LITR 5734: Colonial & Postcolonial Literature

Sample Student Essay, 1996

 

Duncan I. Hasell

Literature 5734: Cross Cultural Texts in Dialogue

Dr. Craig White July 25, 1996

The Secret Scourge: Metaphors of Hybridization and Contamination

between the English and the Irish

The history of the relationship between Ireland and England prefigures and predates much of the colonialist and postcolonialist literary theory and figures of today. In fact, in many ways the history of these two nations defines colonialist/postcolonialist thought. The stereotypical Irishman of English Literature possesses many of the characteristics of the archetypal colonial/postcolonial subject: an oral tradition, the distrust of science and rationality in favor the occult and emotion, a reputation for disorderliness, drunkenness, sloth, and savagery. In addition, the feminization and relegation to a childlike/subaltern position of the colonized people by the patriarchal colonizers, the accusation of cannibalism, the question of race, are characteristics of the history of Ireland and England.
....
* Directives:
A: Transcribe everything in the essay excerpt from "between the English" down to "Ireland and England.".
B: Answer these questions from the essay excerpt:
(i) What date is given beside the instructor's name?
(ii) Who is listed as the instructor?
(iii) Which two nations' history does the essay say defines colonialist/postcolonialist thought?
C: Does each statement agree with the essay excerpt?
(i) The stereotypical Irishman of English Literature is credited with a written tradition.
(ii) The Irishman of that stereotype is said to trust science and rationality.
(iii) The colonized people are described as relegated to a childlike/subaltern position by the patriarchal colonizers.
....
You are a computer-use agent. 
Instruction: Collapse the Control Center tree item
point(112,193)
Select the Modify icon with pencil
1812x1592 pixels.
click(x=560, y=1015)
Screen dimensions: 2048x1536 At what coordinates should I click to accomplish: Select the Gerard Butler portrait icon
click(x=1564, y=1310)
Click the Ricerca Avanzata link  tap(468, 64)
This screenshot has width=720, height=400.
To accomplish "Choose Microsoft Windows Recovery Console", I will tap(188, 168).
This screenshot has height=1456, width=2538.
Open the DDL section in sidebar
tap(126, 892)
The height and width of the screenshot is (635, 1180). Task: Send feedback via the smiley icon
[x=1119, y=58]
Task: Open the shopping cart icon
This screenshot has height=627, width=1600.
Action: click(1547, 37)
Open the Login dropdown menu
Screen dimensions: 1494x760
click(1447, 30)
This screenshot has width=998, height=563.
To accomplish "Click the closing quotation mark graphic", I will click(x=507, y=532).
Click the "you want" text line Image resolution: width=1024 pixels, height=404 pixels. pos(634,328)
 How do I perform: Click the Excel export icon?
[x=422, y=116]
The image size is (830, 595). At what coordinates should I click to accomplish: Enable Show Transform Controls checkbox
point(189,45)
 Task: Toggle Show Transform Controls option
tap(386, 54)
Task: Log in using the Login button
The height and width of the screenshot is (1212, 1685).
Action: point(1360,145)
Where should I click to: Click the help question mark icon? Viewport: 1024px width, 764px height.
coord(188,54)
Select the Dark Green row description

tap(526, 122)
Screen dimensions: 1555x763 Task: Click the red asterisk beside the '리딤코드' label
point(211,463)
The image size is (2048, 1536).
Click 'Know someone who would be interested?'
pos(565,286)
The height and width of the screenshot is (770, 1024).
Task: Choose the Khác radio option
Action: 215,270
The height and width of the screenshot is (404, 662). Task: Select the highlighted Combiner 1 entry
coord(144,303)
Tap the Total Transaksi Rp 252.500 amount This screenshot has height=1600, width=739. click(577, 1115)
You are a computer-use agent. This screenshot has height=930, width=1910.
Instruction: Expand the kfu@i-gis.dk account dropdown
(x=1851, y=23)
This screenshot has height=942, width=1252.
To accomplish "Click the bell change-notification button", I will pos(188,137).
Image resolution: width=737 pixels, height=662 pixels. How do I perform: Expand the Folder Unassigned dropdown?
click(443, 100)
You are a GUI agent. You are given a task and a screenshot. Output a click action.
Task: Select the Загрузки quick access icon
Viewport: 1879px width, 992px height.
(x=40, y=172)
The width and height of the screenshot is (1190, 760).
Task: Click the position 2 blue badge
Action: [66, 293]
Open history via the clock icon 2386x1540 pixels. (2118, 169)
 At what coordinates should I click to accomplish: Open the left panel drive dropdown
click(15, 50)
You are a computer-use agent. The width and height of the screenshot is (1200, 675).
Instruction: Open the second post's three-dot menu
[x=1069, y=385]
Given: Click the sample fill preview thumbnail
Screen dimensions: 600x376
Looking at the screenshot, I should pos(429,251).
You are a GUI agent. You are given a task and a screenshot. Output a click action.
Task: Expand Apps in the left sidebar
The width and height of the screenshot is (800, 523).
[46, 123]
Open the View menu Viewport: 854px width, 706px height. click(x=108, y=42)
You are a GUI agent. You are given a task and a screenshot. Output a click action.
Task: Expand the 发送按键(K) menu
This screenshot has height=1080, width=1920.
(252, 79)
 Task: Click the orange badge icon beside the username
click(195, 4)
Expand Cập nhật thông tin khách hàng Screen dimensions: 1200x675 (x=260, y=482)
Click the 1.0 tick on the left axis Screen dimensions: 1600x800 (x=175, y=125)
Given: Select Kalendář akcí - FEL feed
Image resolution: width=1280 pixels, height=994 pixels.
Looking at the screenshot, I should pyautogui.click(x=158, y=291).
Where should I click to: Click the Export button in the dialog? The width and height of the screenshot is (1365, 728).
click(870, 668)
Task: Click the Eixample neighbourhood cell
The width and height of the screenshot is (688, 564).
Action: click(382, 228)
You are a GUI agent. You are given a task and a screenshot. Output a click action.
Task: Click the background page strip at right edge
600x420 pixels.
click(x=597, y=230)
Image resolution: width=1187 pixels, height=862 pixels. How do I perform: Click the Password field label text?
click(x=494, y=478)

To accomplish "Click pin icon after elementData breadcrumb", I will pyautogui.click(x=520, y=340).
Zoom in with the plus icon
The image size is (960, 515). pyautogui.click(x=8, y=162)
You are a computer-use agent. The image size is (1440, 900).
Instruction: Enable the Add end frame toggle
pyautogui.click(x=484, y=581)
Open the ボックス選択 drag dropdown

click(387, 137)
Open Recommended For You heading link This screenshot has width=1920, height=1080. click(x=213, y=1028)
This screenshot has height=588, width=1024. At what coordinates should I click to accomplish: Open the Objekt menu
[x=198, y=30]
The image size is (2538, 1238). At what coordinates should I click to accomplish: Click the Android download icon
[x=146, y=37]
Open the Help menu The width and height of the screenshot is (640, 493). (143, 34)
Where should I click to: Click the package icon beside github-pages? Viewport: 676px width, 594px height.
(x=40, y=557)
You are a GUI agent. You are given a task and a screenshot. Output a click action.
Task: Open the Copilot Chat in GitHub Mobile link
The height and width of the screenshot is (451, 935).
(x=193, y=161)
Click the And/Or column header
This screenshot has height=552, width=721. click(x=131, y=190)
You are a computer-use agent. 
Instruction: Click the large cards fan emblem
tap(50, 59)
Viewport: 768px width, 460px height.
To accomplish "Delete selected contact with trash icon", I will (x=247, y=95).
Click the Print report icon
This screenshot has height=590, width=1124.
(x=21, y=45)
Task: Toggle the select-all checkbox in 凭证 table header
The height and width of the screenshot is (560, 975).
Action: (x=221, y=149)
....
* Answer set:
A:
between the English and the Irish

The history of the relationship between Ireland and England prefigures and predates much of the colonialist and postcolonialist literary theory and figures of today. In fact, in many ways the history of these two nations defines colonialist/postcolonialist thought. The stereotypical Irishman of English Literature possesses many of the characteristics of the archetypal colonial/postcolonial subject: an oral tradition, the distrust of science and rationality in favor the occult and emotion, a reputation for disorderliness, drunkenness, sloth, and savagery. In addition, the feminization and relegation to a childlike/subaltern position of the colonized people by the patriarchal colonizers, the accusation of cannibalism, the question of race, are characteristics of the history of Ireland and England.

B:
(i) July 25, 1996
(ii) Dr. Craig White
(iii) Ireland and England

C:
(i) No: "an oral tradition"
(ii) No: "the distrust of science and rationality"
(iii) Yes: "the feminization and relegation to a childlike/subaltern position of the colonized people by the patriarchal colonizers"